• **Text block**:
□ □ □ □
# Preparing Indices

This notebook documents the processing of index files in preparation for evaluation the relationship between SWM and MJO/BSISO.

## Sources
| Source | MJO | BSISO | Period | Temporal Resolution | File Extension |
| :--- | :---: | :---: | :---: | :---: | :---: |
| [Bureau of Meteorology](https://www.bom.gov.au/climate/mjo/#tabs=Monitoring) | <span style="color:green">**Yes**</span> | No | 1974 – Present (Realtime) | Daily | .txt |
| [APEC Climate Center](https://apcc21.org/prediction/bsiso/moni?lang=en) | No | <span style="color:green">**Yes**</span> | 1981 – Present (Realtime) | Daily | .dat |
| [Bimodal ISO Index](iprc.soest.hawaii.edu/users/kazuyosh/Bimodal_ISO.html) | <span style="color:green">**Yes**</span> | <span style="color:green">**Yes**</span> | 1979 – 2020 | Daily | .txt |

## Pre-Processing
1. **Objective:** Convert .dat and .txt raw files into .csv files.
2. Save converted .csv files in the `02_processed` folder.
3. Index files will be converted to .csv files via Excel.
- Files:
  - BSISO_APEC.csv
  - BSISO_Kikuchi.csv
  - MJO_BoM.csv
  - MJO_Kikuchi.csv

## Processing
1. **Objective #1:** Trim data and standardize headers.
   - MJO: `year`, `month`, `day`, `nrm`, `phase`
   - BSISO: `year`, `month`, `day`, `nrm`, `phase`
2. **Objective #2:** Filter out days where the normalized amplitude (`amplitude` or `nrm`) > 1.
3. Save filtered .csv files in the `03_final` folder.

### ***Objective 1***
Trim data and standardize headers.
□ □ □ □
• **Written task 1**:
Answer these questions from the notebook.
(a) Which source provides both MJO and BSISO data?
(b) In which folder are the converted .csv files saved?
(c) Days above what normalized amplitude are filtered out?
• **Written task 2**:
Say whether each statement agrees with the notebook. Answer yes or no, and quote the deciding words.
(a) The index files will be converted to .csv files using Python.
(b) The filtered .csv files are saved in the `03_final` folder.
(c) The standardized MJO headers include `phase`.
• **Written task 3**: Extract the part of the notebook between "# Preparing Indices" and "into .csv files.", inclusive.
The listing after this has no connection to the notebook.

• **Source material**:
□ □ □ □
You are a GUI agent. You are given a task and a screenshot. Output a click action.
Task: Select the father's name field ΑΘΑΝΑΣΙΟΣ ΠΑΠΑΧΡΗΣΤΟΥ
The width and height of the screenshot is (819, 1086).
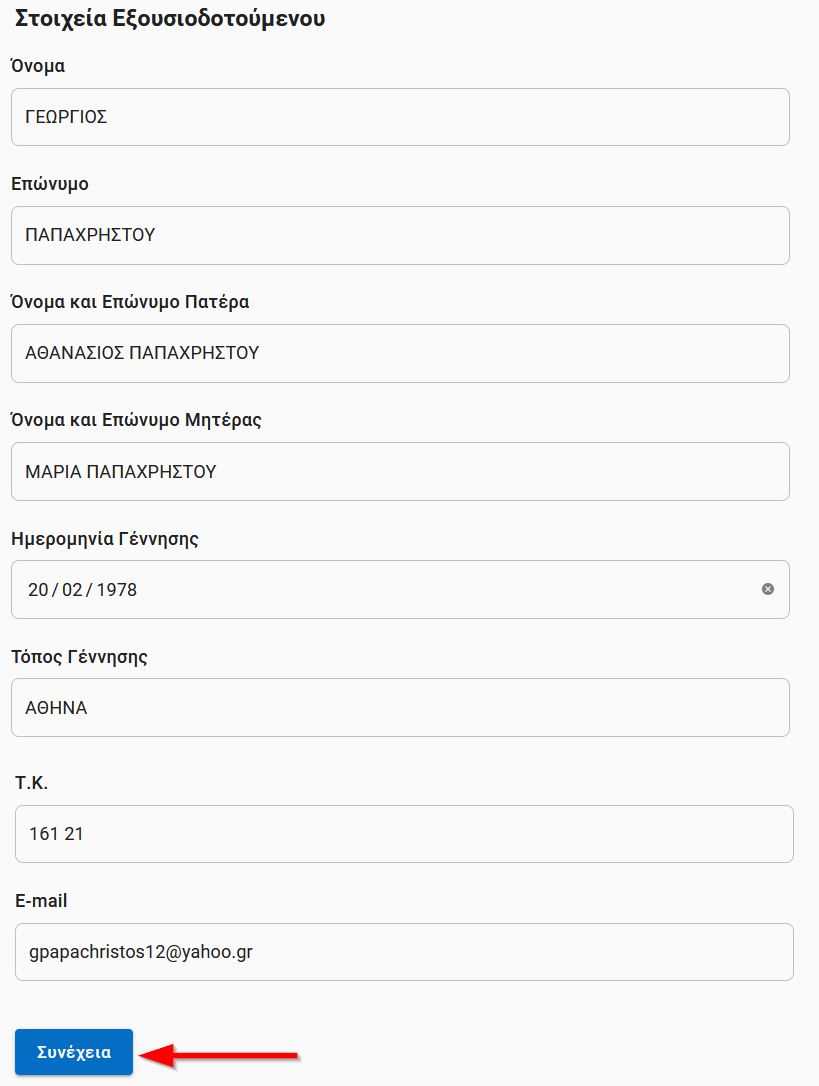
□ □ □ □
• **Correct answer 1**:
(a) The Bimodal ISO Index.
(b) The `02_processed` folder.
(c) Days with a normalized amplitude greater than 1.

• **Correct answer 2**:
(a) No: "Index files will be converted to .csv files via Excel."
(b) Yes: "Save filtered .csv files in the `03_final` folder."
(c) Yes: "MJO: `year`, `month`, `day`, `nrm`, `phase`"

• **Correct answer 3**:
# Preparing Indices

This notebook documents the processing of index files in preparation for evaluation the relationship between SWM and MJO/BSISO.

## Sources
| Source | MJO | BSISO | Period | Temporal Resolution | File Extension |
| :--- | :---: | :---: | :---: | :---: | :---: |
| [Bureau of Meteorology](https://www.bom.gov.au/climate/mjo/#tabs=Monitoring) | <span style="color:green">**Yes**</span> | No | 1974 – Present (Realtime) | Daily | .txt |
| [APEC Climate Center](https://apcc21.org/prediction/bsiso/moni?lang=en) | No | <span style="color:green">**Yes**</span> | 1981 – Present (Realtime) | Daily | .dat |
| [Bimodal ISO Index](iprc.soest.hawaii.edu/users/kazuyosh/Bimodal_ISO.html) | <span style="color:green">**Yes**</span> | <span style="color:green">**Yes**</span> | 1979 – 2020 | Daily | .txt |

## Pre-Processing
1. **Objective:** Convert .dat and .txt raw files into .csv files.